**PAGE EXTRACT**:

BEGIN

RTÉ screened the television show I Want a Garden. In 2011, RTÉ launched Dirty Old Towns with Gavin as co-presenter, and a second series aired in 2012.

Gavin presented an episode of Great British Garden Revival on BBC Two in 2014.

In 2018, Gavin judged the Young Landscapers Award at the BBC Gardeners' World Live show.

====Reality TV and guest appearances====
In autumn 2004, Gavin participated in BBC One's Strictly Come Dancing and in summer 2006, Only Fools on Horses. In 2010, Gavin took part in the first series of the ITV reality competition 71 Degrees North and was the third celebrity to become eliminated on 21 September 2010.

On 12 December 2010, Gavin appeared on Channel 4 on a Christmas edition of Come Dine with Me with David Gest, Hannah Waterman and Sherrie Hewson.

In January 2013, Gavin was a participant in the first series of Splash!. Gavin was the fourth celebrity to be eliminated from the show, despite low scores on his first night.

On 8 October 2013, Gavin appeared as a guest on The Sarah Millican Television Programme on BBC, and on 9 October 2013, on the ITV game show Big Star's Little Star, with his daughter Eppie. On 14 December 2013, Gavin appeared on The Chase: Celebrity Special, and on 5 March 2014, he appeared in an episode of Sport Relief's Top Dog with his dog, Roxie.

On 8 September 2019 Gavin appeared on a Channel 5 edition of the Irish reality TV home improvement show Room to Improve.

END

**STUDY QUESTIONS**:
(a) In the text on Gavin's television work, which award did Gavin judge in 2018?
(b) Write the next part of the text on Gavin's television appearances, starting after its final sentence.
The items play no part in this.

**EXTRACTED ENTRIES**:

BEGIN

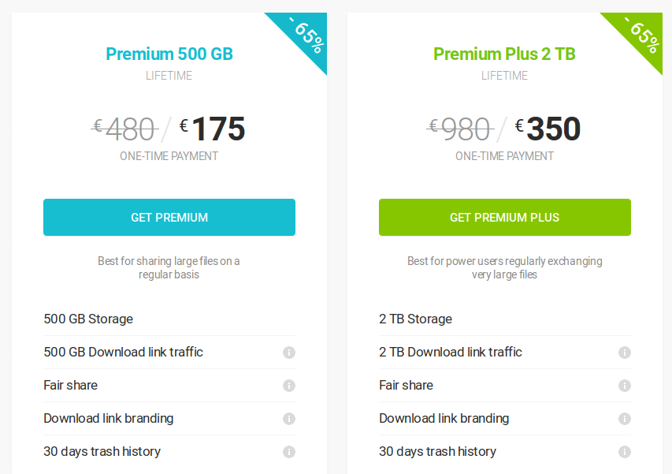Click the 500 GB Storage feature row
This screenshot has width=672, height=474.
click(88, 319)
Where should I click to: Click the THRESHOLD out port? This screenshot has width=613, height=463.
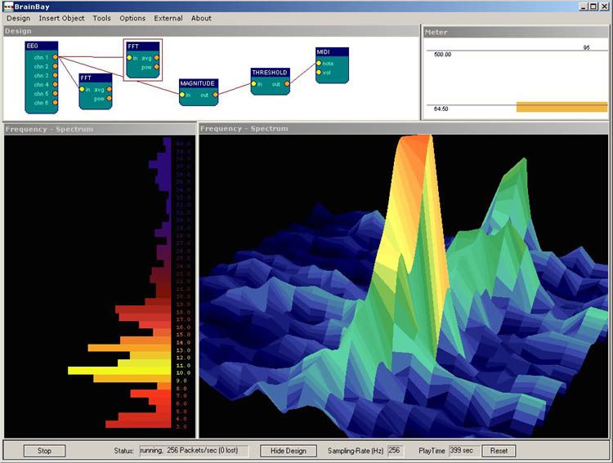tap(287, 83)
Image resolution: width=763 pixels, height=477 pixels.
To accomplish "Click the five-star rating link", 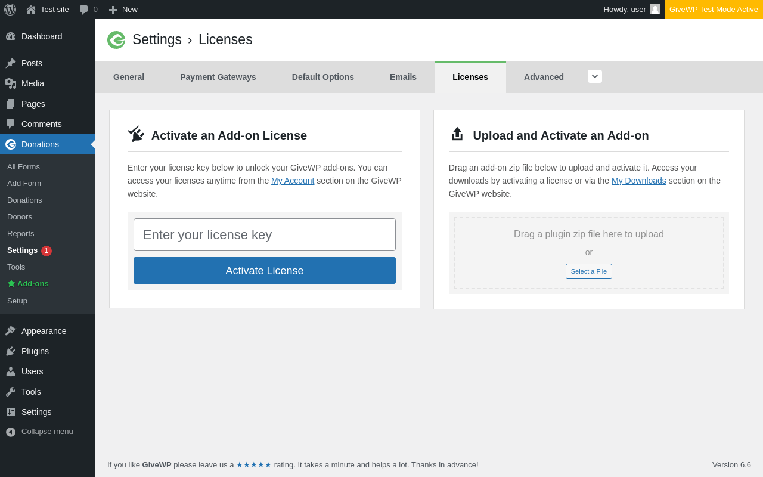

END

**EXPECTED OUTPUTS**:
(a) The Young Landscapers Award at the BBC Gardeners' World Live show.

(b)
Gavin appeared on Series 1 of The Apprentice UK, agreeing to donate a Suzuki 600 motorcycle to a charity auction.

==Awards==
In addition to the Chelsea Flower Show medals mentioned, Gavin won an RDS Gold Award in 1991 and again in 1993.

In 2007, Gavin received an Honorary Degree of Doctor of Art from Nottingham Trent University in recognition of his international reputation for contemporary garden designs.

==Publications==
Gavin is the author or co-author of 10 gardening and garden design books, released since 2000, some of which have sold very strongly, been released in multiple editions, and been translated to multiple other languages. His works include:
- Planet Patio: Stylish Outdoor Living, 2001
- Homefront in the Garden: inspirational designs and ideas from the cutting-edge BBC TV series, 2001, with Laurence Llewelyn-Bowen
- Homefront Inside Out: inspirational ideas for your home and garden from the BBC TV series, 2001, with Laurence Llewelyn-Bowen
- Diarmuid Gavin's Big Ideas, 2002
- Outer Space, 2003
- Design Your Garden, 2004, published in 3 languages
- Gardens Through Time: 200 years of the English garden, 2004, with Jane Owen
- Outdoors: the garden design book for the twenty-first century, 2007, with Terence Conran, published in 7 languages
- Planting: the planting design book for the twenty-first century, 2009, with Terence Conran, published in 5 languages
- The Extra Room: make your outdoor space work for you, 2016

Gavin also released an autobiographical volume, "How the Boy Next Door Turned Out: An Autobiography," in 2010.

==Personal life==
Gavin is married to Justine Keane, daughter of Ronan Keane (a former Chief Justice of Ireland) and social columnist and fashion journalist Terry Keane, who separated in the 1990s. The Gavins have a daughter, Eppie, born December 2004.

The Gavins live, and Diarmuid manages their garden, near the village of Kilmacanogue, south of Dublin, in County Wicklow, Ireland. On the one third of an acre around the house, which he enhanced with beams from the former Jervis Street Hospital, he has ponds, a shed created from his Dundrum Town Centre pop-up shop, and items from some of his Chelsea Flower Show gardens.